Background
Despite the success of prevention of mother to child transmission (PMTCT) program in South Africa, the 30% HIV prevalence among women of childbearing age requires the PMTCT program to be maximally efficient to sustain gains in the prevention of vertical HIV transmission. We aimed to determine the immunologic and virologic status at entry into antenatal care (ANC) and at childbirth among HIV positive women who conceived under the CD4<500 cells/μl antiretroviral therapy (ART) eligibility threshold and universal test and treat (UTT) policies in the Gauteng province of South Africa.
Method
We conducted a retrospective cohort study of 692 HIV positive adult (>18 years) postpartum women who gave birth between September 2016 and December 2017. Demographic, viral load (VL) and CD4 data at ANC start (3–9 months before delivery) and delivery (3 months before/after) were obtained from medical records of consenting women. We compared CD4 500 cell/μl and viral load (VL) suppression (<400 copes/ml) rates at ANC start and delivery among women with a pre-pregnancy ART, women known HIV positive but with inpregnancy ART and newly diagnosed women with in-pregnancy ART. Predictors of having a high CD4 and suppressed VL were assessed by log-binomial regression.
Results
Of the 692 participants, 394 (57.0%) had CD4 data and 326 (47.1%) had VL data. Overall women with a pre-pregnancy ART were more likely to start ANC with CD4 count 500 cell/μl (46.3% vs 24.8%, adjusted risk ratio (aRR) = 1.9; 95% confidence interval (95% CI): 1.4– 2.5), compared to newly diagnosed women. This difference was no longer apparent at the time of delivery (aRR 1.2 95% CI: 0.4–3.7).

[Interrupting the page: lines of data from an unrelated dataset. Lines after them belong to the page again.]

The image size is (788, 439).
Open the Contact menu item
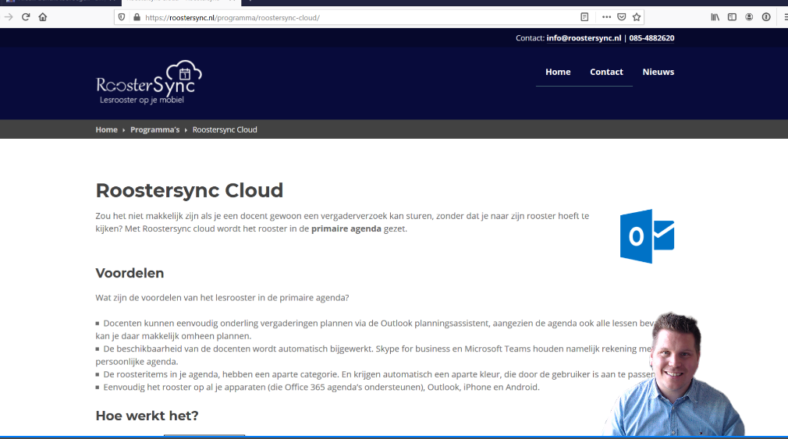point(606,72)
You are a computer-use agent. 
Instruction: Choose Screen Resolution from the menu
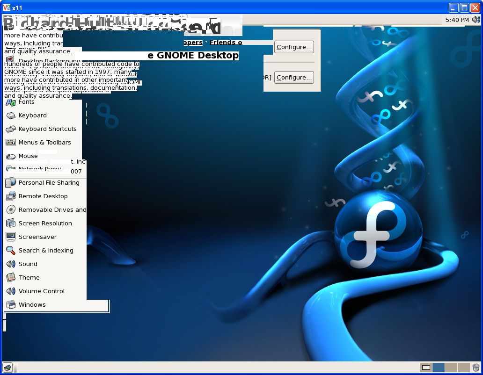(45, 224)
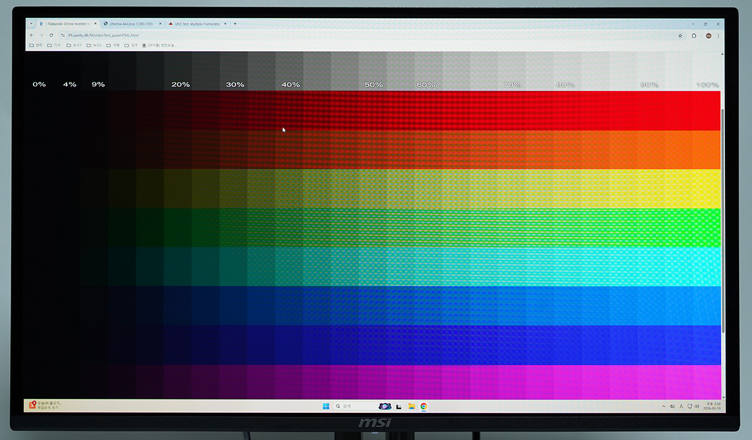
Task: Open the Chrome three-dot menu
Action: pyautogui.click(x=718, y=36)
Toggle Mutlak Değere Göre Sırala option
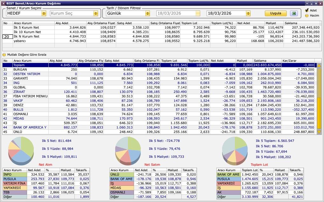The width and height of the screenshot is (324, 202). (x=4, y=55)
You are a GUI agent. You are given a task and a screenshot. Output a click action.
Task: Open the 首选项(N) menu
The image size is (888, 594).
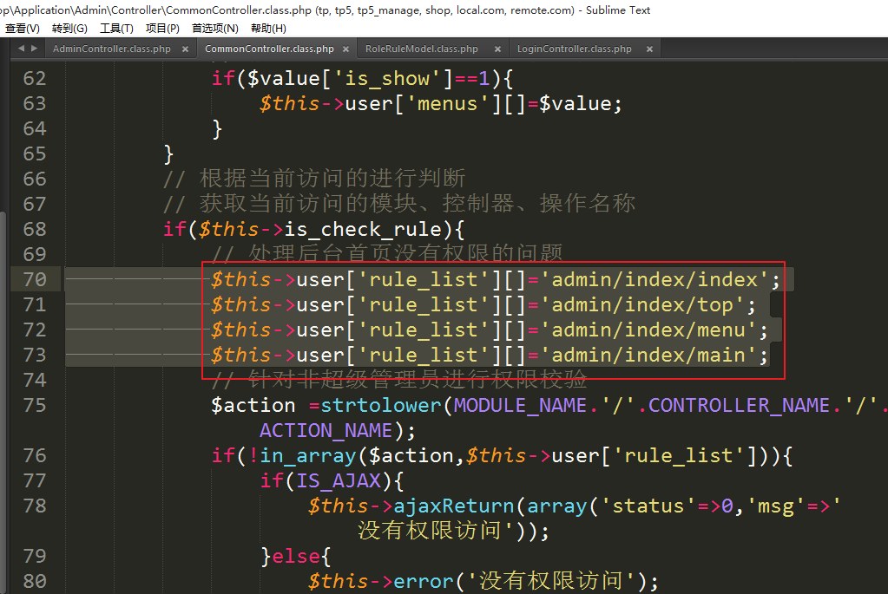(x=215, y=29)
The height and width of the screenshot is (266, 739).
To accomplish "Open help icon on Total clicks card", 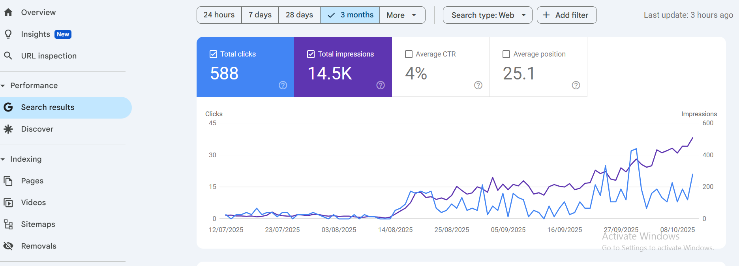I will click(x=283, y=85).
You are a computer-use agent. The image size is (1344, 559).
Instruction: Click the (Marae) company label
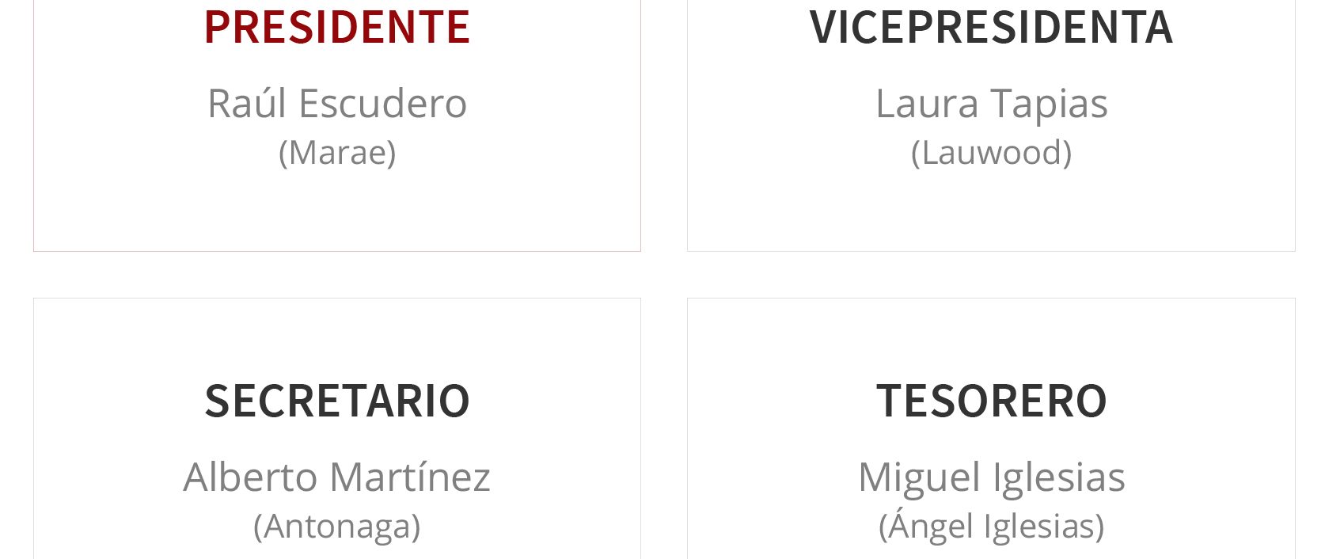337,152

Similarly, viral suppression at delivery was higher among women with pre-pregnancy ART (87.2% vs 69.3%, aRR 1.3, 95% CI: 1.1–1.6) as compared to the newly diagnosed women. Viral suppression rate among newly diagnosed women increased substantially by the time of delivery from 43.5% to 69.3% (p = 0.001).
Conclusion
These results show that pre-pregnancy ART improves immunologic and virologic control during pregnancy and call for renewed efforts in HIV testing, linkage to ART and viral monitoring.